非配偶者間人工授精、子供の幸福忘れてないか


 急速に進歩する医療技術が法律の想定外の事態を引き起こしている。第三者の精子を使って妻が人工授精し出産した子供について、性同一性障害のため女性から性別変更した夫が自分の子供と認めるよう求めた裁判は、その典型であろう。

 家族関係の複雑化を懸念

 最高裁はこの夫を実父とすることを初めて認めた。しかし、血縁関係がないことが明らかであるにもかかわらず、戸籍上父子とするのは不自然だ。

 また、この判断によって、第三者が介在する生殖医療がさらに広がれば、社会の基盤となる家族関係が複雑化する懸念もある。将来、実父が分からずに苦悩するであろう子供たちのことを考えると、生殖医療の進歩を喜んでばかりはいられない。

 最高裁の判断は、非配偶者間の人工授精の是非をはじめ、生殖医療の「負」の面についての課題を浮き彫りにしている。医学や法律の専門家だけでなく、さまざまな分野の識者が議論を深めながら、生殖医療に関わる法的整備を急ぐべきだろう。

「妻が婚姻中に妊娠した子は夫の子と推定する」とした民法の嫡出推定規定が最高裁の判断の根拠だ。法的に認められた夫婦である以上、生殖能力のない、性別変更した男性にも適用を認めるべきだというのである。

 心と体の性別が一致しない性同一性障害者は、平成16年の特例法施行で、性別適合手術を受けるなど一定の条件を満たせば、戸籍上の性別を変えることができ、結婚も可能になった。
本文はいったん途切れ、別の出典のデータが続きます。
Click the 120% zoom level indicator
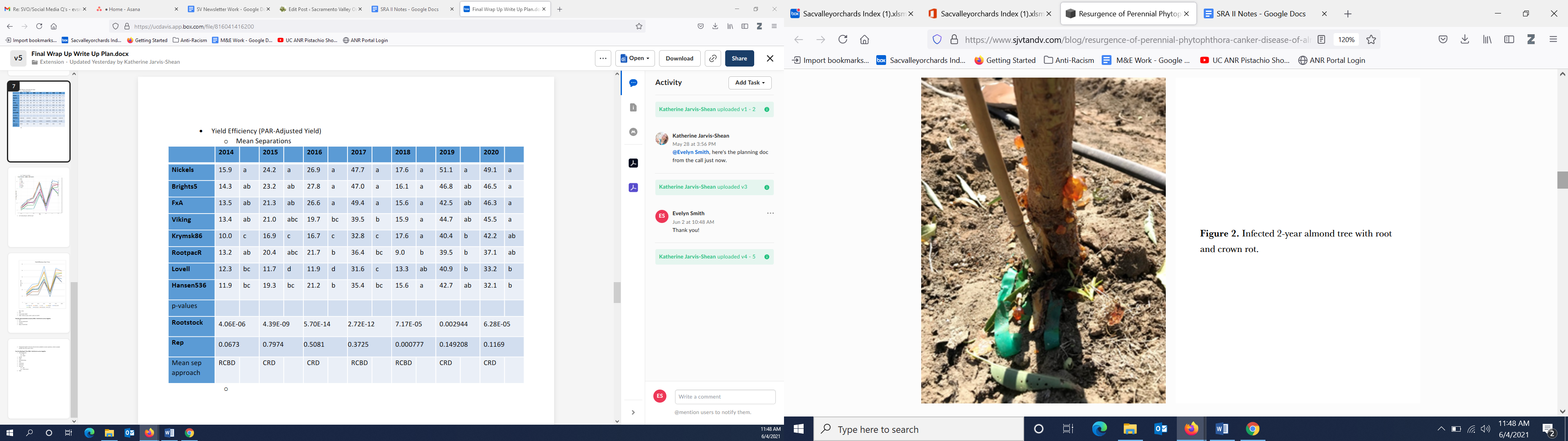This screenshot has width=1568, height=441. (1346, 40)
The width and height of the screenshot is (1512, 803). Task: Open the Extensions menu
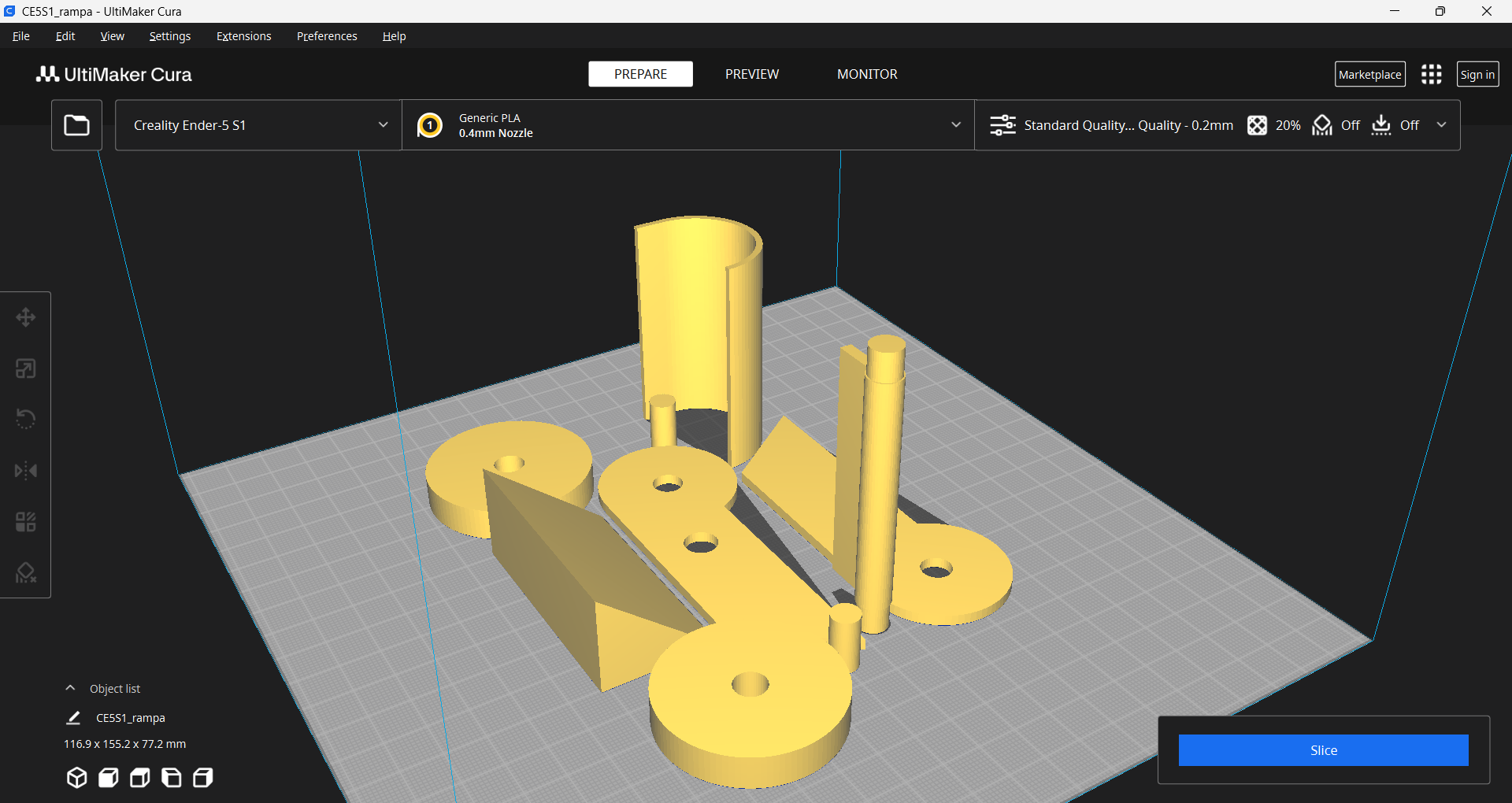coord(243,35)
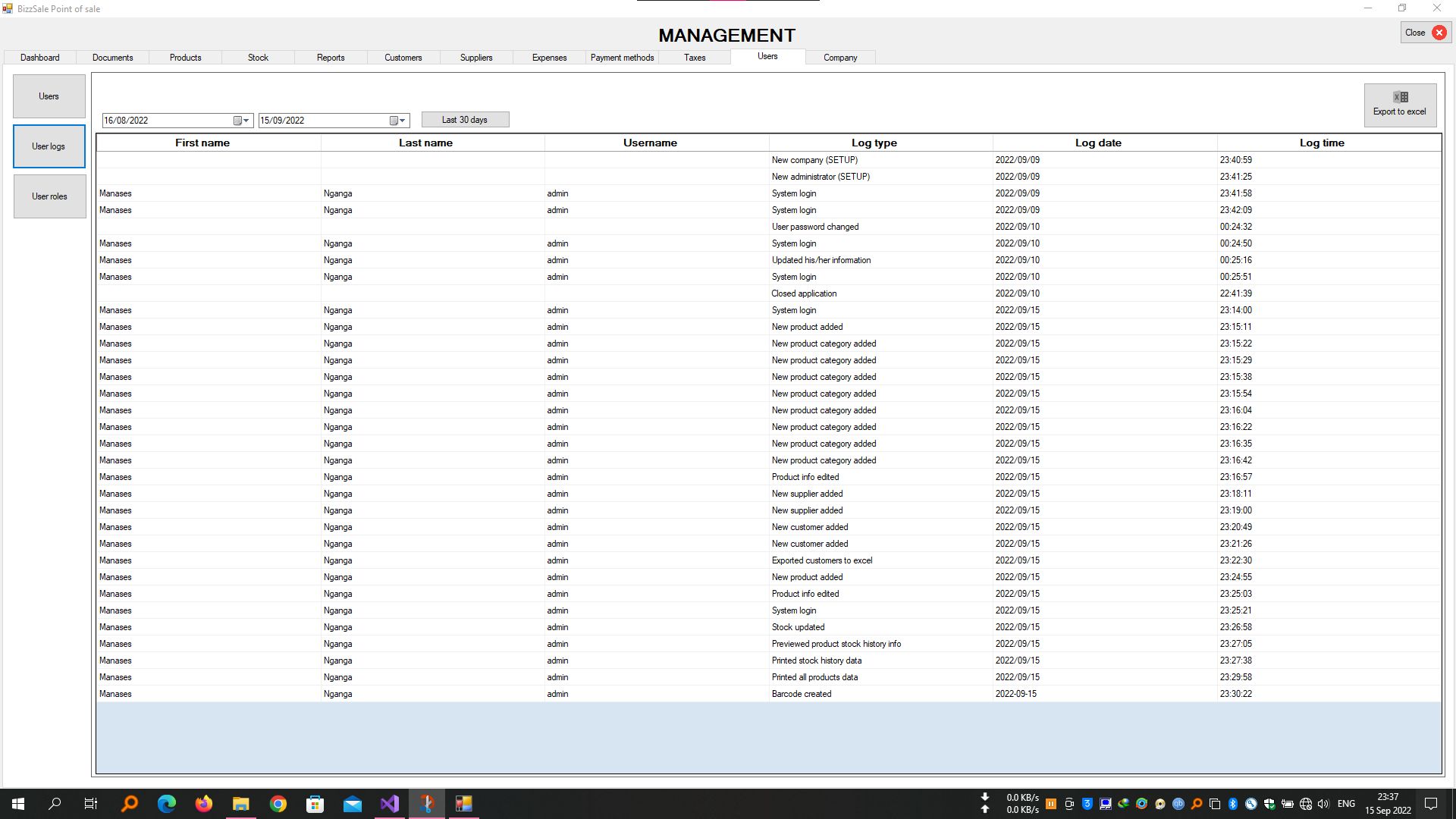Open the Reports tab
The image size is (1456, 819).
click(331, 58)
昨年末までに、3600人近くが性別変更を認められている。

 一方、非配偶者間人工授精ですでに1万5000人が誕生している。普通の夫婦がこの人工授精で子供をもうけた場合、役所ではその事実が分からないため、戸籍では「嫡出子」とされる。だが、性同一性障害者は性別を変えたことが戸籍に残るので、生殖能力がないことも分かる。このため、一、二審では嫡出推定の前提を欠いているとして、申し立ては却下された。

 今回の最高裁の判断も意見が分かれ、3対2の僅差だった。1人の裁判官は「特例法では性別変更者が遺伝的な子をもうけることは想定されておらず、嫡出推定されない」とした。もう1人も、妻が夫によって妊娠する機会がないため、嫡出推定の根拠は存在しないとの見方を示した。こちらの少数意見の方が妥当で、多数意見は原則論に偏り過ぎている感が否めない。

 いずれにしても、非配偶者間人工授精の是非が論じられず、法的整備がなされていないことが問題の根にあり、この状況を早く改善する必要がある。また、子供を持ちたいと願う夫婦の気持ちは理解できるが、生まれてくる子供への配慮に欠けていることは問題だ。本来、最優先されるべきは子供の幸福だろう。

 夫婦は賢明な選択を

非配偶者間人工授精では精子提供者の身元は明かされない。このため、子供が成長して自分の誕生の経緯を知った時、本当の父親が分からずに自己のアイデンティティー確立に苦悩するケースが多いとの報告がある。それを考えると、養子縁組も選択肢の一つだろう。夫婦が賢明な選択をすることを望みたい。